Il venait sûrement de me sauver une troisième fois.

Le flingue pointé vers la fenêtre la plus proche, il avait tiré dans le vide. Une fois de plus, je fus frappée par sa beauté : il y avait pire comme ravisseur. Il portait un jean ainsi qu'un tee-shirt manches courtes noir qui moulait à la perfection ses muscles.

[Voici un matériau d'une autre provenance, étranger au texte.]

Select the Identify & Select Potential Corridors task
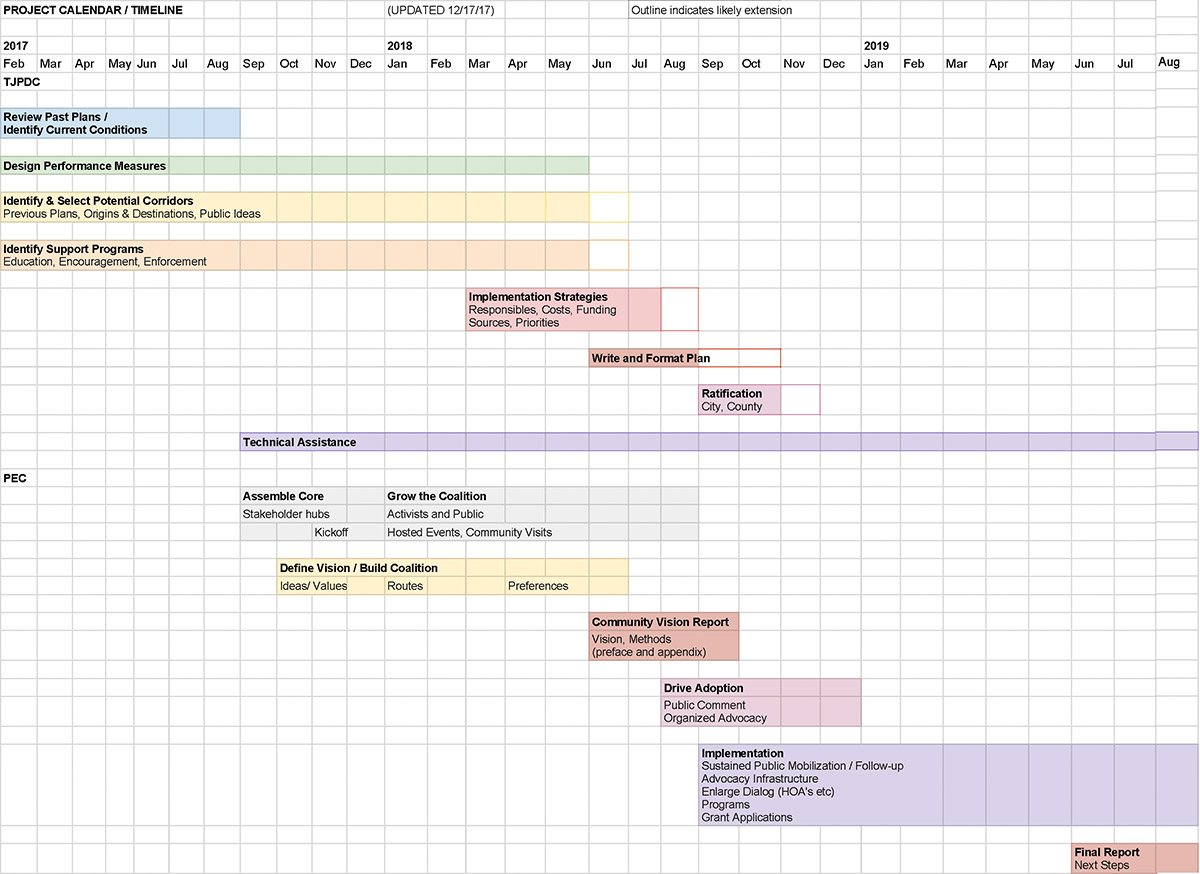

Ses cheveux étaient mouillés et quelques mèches lui tombaient devant les yeux.

Ce gars sortait tout droit de Wattpad.

Sans même nous jeter un regard, il s'avança vers le groupe d'hommes et commença à leurs parler en italien.

N'étant pas une grande professionnelle dans ce domaine, je ne pus saisir que quelques mots comme « malentendu », « invitée ».

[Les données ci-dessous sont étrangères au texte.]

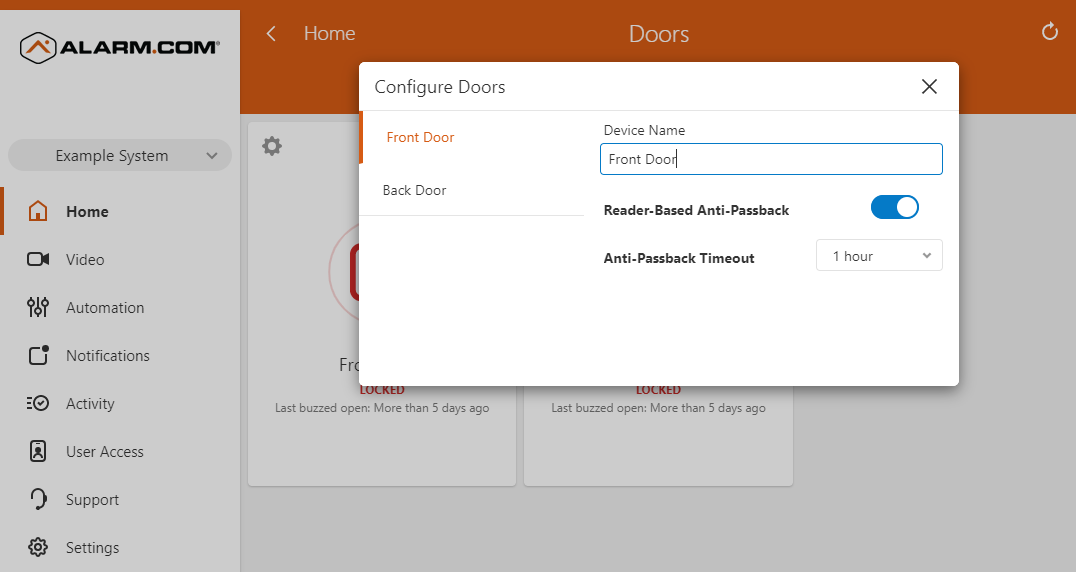Select Back Door in door list

(415, 190)
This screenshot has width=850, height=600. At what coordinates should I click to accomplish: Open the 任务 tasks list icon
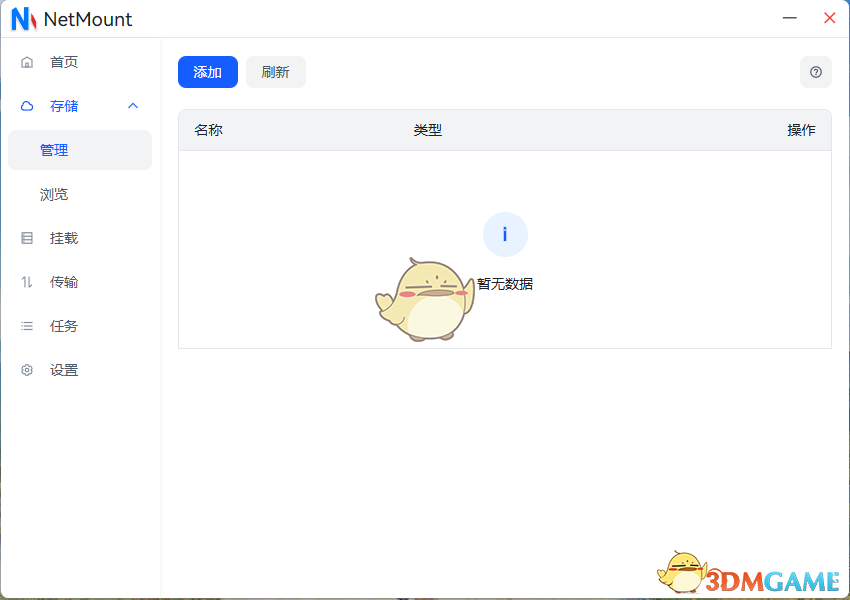26,326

Après un moment qui m'avait semblé une éternité, le géant se tourna vers moi puis rangea son flingue. Ses compagnons firent de même. Je retins un soupir de soulagement en les voyant tourner les talons.

— Merci mio amico, lâcha l'homme à côté de moi. J'ai cru qu'ils me lâcheraient jamais les palle.

( mon ami ), ( couilles )

Anas ne répondit pas, il ne dégna même pas le regarder. Non, toute son attention était tournée vers une toute autre chose...

Moi.

- Ecoutez, je, commençais-je avant qu'il ne se retourne pour sortir de la pièce.

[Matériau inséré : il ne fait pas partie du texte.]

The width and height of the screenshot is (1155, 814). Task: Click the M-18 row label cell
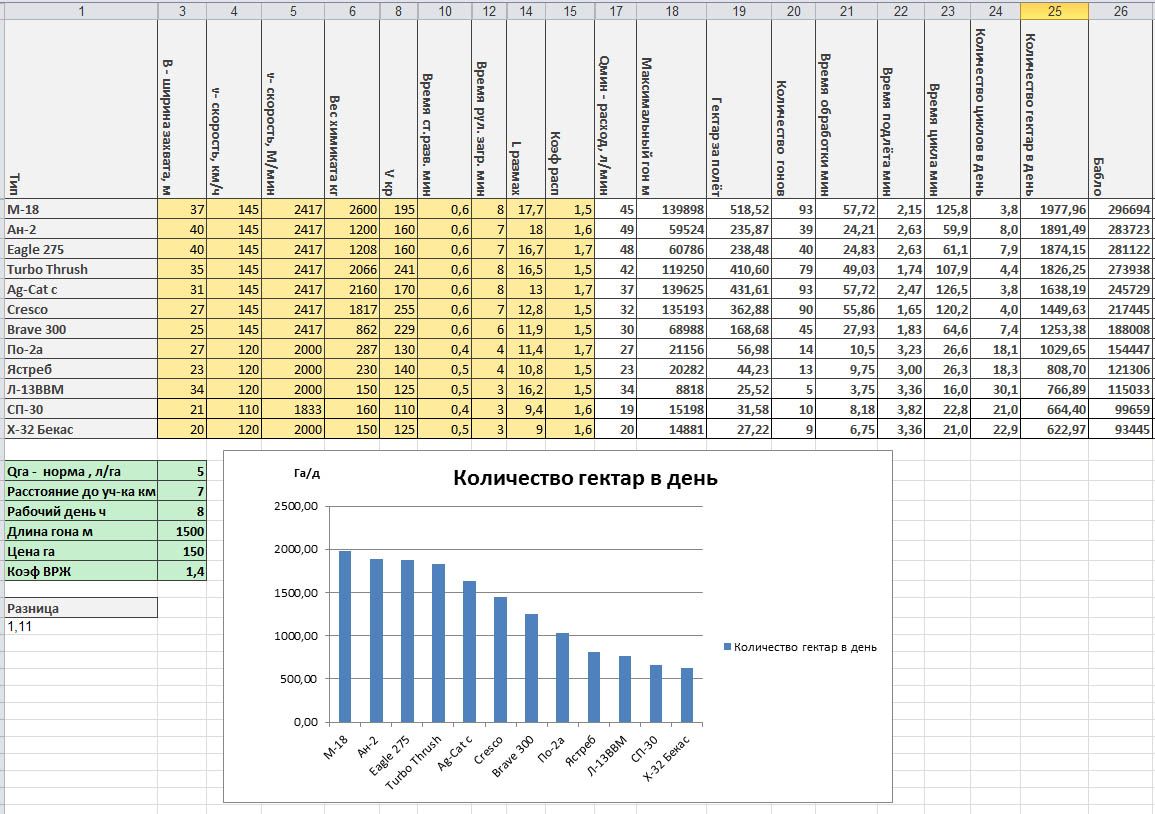pos(81,209)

Je fus un instant bouche bée par son manque de respect. Je venais de risquer ma peau par sa faute et il ne s'excusait même pas ?

Comptant clairement lui dire ce que je pensais, j'avança, suivant ses pas. Malgré mes efforts, je ne pus m'empêcher de jeter un regard à l'assemblée, qui n'avait pas râtée une seule miette de ce qui venait de se dérouler. Côté discrétion, j'étais vraiment une merde.

En sortant de la salle, mon regard parcourut le couloir qui s'étendait devant moi. Il n'était plus là.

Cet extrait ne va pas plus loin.